Monday, March 12, 2007

Weekend Six: Electronic Goodness

Ladies and Germs - I've got some sites for you. That's right. I said ladies and germs. Like Steve Martin used to. Which means I must be giddy. And I am.

One of my favorite artists, DJ Spooky, as covered by the good folks
at the Media Arts Project - check'm out.
1 - The Media Arts Project: Simply put, this site, that seems to be on the cusp of bringing together the combined potential of artists of every conceivable genre from throughout western North Carolina, rocks me. Check it out - there is a blog, sure, but the links and the Media Arts Directory, well, "homminah."

WVUMorgantown's PRT - Read more at Progressive Engineer. Chief.

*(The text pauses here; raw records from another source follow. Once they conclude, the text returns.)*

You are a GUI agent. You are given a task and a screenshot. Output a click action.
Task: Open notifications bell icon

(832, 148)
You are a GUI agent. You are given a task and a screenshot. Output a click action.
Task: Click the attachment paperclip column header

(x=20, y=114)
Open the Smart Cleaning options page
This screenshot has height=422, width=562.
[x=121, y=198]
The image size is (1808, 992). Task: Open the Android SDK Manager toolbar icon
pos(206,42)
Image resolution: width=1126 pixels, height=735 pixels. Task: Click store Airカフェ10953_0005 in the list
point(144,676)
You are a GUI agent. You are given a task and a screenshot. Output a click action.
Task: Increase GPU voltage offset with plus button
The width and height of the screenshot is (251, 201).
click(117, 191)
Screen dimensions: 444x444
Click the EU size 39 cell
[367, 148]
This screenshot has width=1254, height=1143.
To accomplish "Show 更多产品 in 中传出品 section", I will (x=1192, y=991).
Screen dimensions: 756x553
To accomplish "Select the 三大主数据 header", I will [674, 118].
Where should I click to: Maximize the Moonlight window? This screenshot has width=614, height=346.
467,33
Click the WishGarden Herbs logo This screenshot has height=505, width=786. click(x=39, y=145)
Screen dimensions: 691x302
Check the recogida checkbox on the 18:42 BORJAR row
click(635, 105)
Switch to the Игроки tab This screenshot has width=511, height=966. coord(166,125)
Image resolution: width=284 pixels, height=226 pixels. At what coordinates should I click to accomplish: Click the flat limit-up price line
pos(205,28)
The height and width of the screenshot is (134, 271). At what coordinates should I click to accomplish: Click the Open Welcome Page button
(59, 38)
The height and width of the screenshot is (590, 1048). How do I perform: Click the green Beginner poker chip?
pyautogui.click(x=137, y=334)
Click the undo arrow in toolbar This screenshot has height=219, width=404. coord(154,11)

2. "Still in a Class of Its Own" at Progressive Engineer: Before I get to the meat, I want to throw a plug to this really interesting publication outta' Lewisburg, Pennsylvania. I quote:
Progressive Engineer is an online magazine and information source covering all disciplines of engineering in the continental U.S. The magazine features profiles of engineers and companies and stories on projects that detail the accomplishments of engineers from a human perspective in an easy-to-read style while fostering sustainability in engineering. It also has a job board and directories of engineering firms, sustainability-related firms, engineering organizations, engineering schools , and professional engineer licensing boards. Think of it as a one-stop shop for today's engineer.
Alright, now throw them some traffic.

On to the meat. West Virginia, specifically the good city of Morgantown, I just recently found out, has a people-mover. That's right, just like Tomorrowland. Where does Progressive Engineer come in? Here.

Kingsport, Tennessee Southeast Long Island : the Holston River
1700's and More Recently, a la Discover Kingsport, which your
brain demands you visit immediately
3. Discover Kingsport: I don't know how we've missed this one so far, but we did. The city once sacred to the Cherokee and now one of the centers of Appalachian industry is reviewed extensively and intensively here (like agriculture in inner Papua New Guinea). Great pics, great historical briefs, superb links, tremendous cross-references between the now and the then - with all the costs and benefits the concept infers. Two thumbs up and a solid pat on the back to the folks at DK.

Just one of William Gedney's masterfully composed works,
courtesy the libraries at Duke University. Our sincere thanks.
4. William Gedney: Photographs & Writings: Kentucky: Images from rural Kentucky - beautiful, archetypical without being stereotypical - that's all I can say. I know a bit back I first found this it was linked on a blog, but I have to admit - I can't remember which one. If you see this and know it was yours, please let me know and I'll immediately revise the blog entry and drop you a link. Lo siento.

Delicious, salty, and made in the hillz. You crave Route 11.

5. Route 11 Chips: We here at HS have obsessed over our blessed Route 11 for ages - well, months, but there it is. And all this time we had no idea that the folks in Middletown, Glorious-Commonwealth-of-Virginny, were producing a similarly-themed delicious, crunchy series of tuber-based treats. Order lots for your next party.

Also - theme music.

Bill Landry, one of Appalachia's greatest living
spokesmen - see his work over at WBIR.

6. The Heartland Series at WBIR: Finally, a site that requires little to no description to those folks who live in that swath of land between the Tri-Cities and Chattavegas - WBIR's Heartland Series, hosted by the unflappable Bill Landry. Check out the site ASAP - there are shorts on marshmellowy equivalent of manna from heaven, Moon Pies, the explorations of Henry Timberlake, and of course the White Pine Rabbit Supper (salivation).